I do still own a bunch of 2835 Pi Zeros but I gradually moved them all to an armv6 HardFloat distro after failing to get a toolchain for recompiling the whole Slackware:
https://www.linuxquestions.org/quest...v6-4175612701/
I use these boards solely for Kodi (multimedia), not really needing a full distro for that purpose and just maintaining (compiling & updating) now the applications I need to expose the system to the Internet (ssl&curl&co). I only noticed a slight performance improvement in Kodi's OSD display - it's snappier - between Slackware SoftFloat & new distro HardFloat. No other subjective performance improvements noticed.

I've tried to reference and continue the discussion on these last 3 posts in the more appropriate slackware-arm-faq-soft-float-and-hard-float thread, but I wasn't able to, that thread looks locked. Weird!
https://www.linuxquestions.org/quest...987/page2.html

I'll stop here and apologize to leeeoooooo for the slightly off-topic discussiom.

gus3 · 09-14-2019, 08:03 PM

Um, I'm still not making it clear, apparently.

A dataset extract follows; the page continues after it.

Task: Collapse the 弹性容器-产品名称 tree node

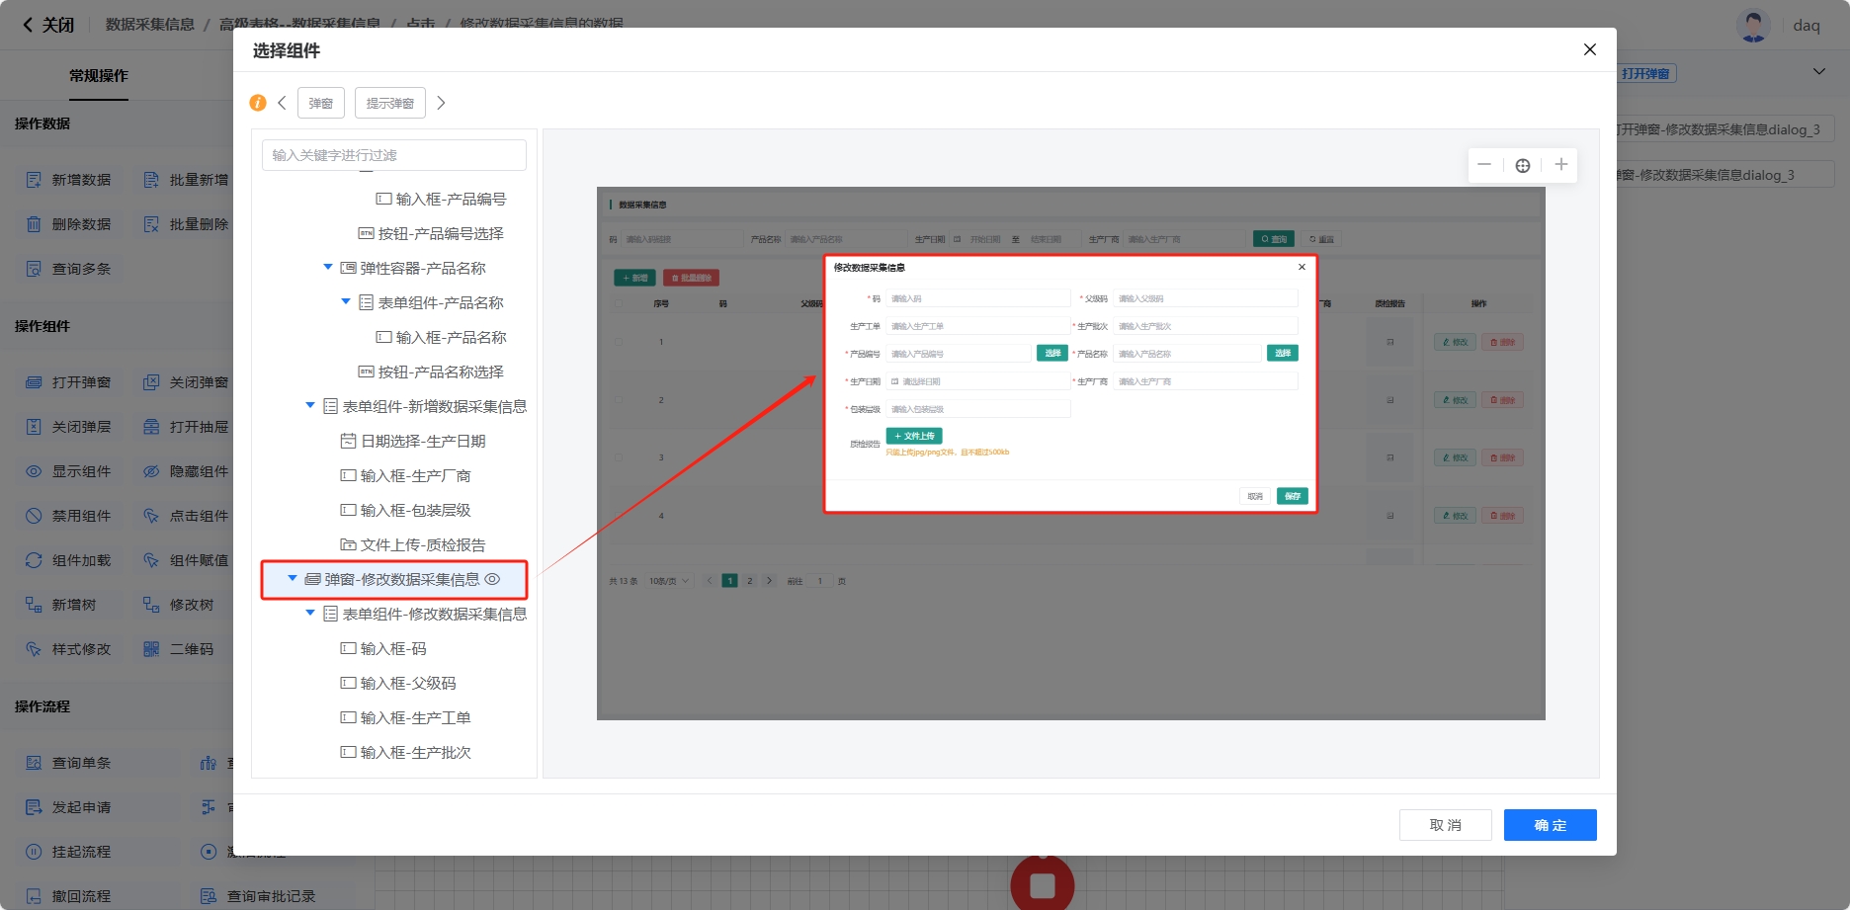Action: [328, 268]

Slackware ARM 14.1, as built, didn't use the HW VFP, since it was built with '-mfloat-abi=soft'. The parameter passing during function call/return went through the stack already. So memory access penalty for the function arguments is there, just as much as with 'softfp'. Add to that the much larger code base to provide FP emulation, and you're looking at a massive slow-down on the machine level.

The overhead of copying from integer to FP register, is more than offset by the speedup of VFP/Neon. That "overhead" is a pittance, compared to FP emulation.

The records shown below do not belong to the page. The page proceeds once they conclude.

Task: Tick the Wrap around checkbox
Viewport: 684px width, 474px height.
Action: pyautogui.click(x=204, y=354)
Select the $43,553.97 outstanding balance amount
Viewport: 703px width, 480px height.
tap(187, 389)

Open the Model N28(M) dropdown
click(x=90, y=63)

abga · 09-14-2019, 09:17 PM

Clear now!

leeeoooooo · 09-19-2019, 09:46 AM

Thanks so much for the helpful discussion.

I'm a -current guy so I was really hoping the hard-float kernel would work for me on this little thing.

I haven't started my attempt yet but I'm convinced that I now have the best instructions and explanation of the issues involved.

I love Slackware, on top of everything else, for the really great support!

Thanks again!!

gus3 · 09-19-2019, 08:10 PM

If I'm understanding the timeline correctly, the last Slackware ARM that will run on an original RPi is 14.2. After that, Stuart Winter started using the following GCC flags for -current:

Code:

-march=armv7-a -mfpu=vfpv3-d16 -mfloat-abi=hard

The first two flags result in code that won't run on the BCM2708/2835, used in the original RPi as well as the RPi Zero.

drmozes · 09-20-2019, 07:07 AM

Quote:

Originally Posted by gus3

If I'm understanding the timeline correctly, the last Slackware ARM that will run on an original RPi is 14.2. After that, Stuart Winter started using the following GCC flags for -current:

Code:

-march=armv7-a -mfpu=vfpv3-d16 -mfloat-abi=hard

The first two flags result in code that won't run on the BCM2708/2835, used in the original RPi as well as the RPi Zero.

That's right. I think that -current (to be 15.0) will only run on the RPi2 and upwards.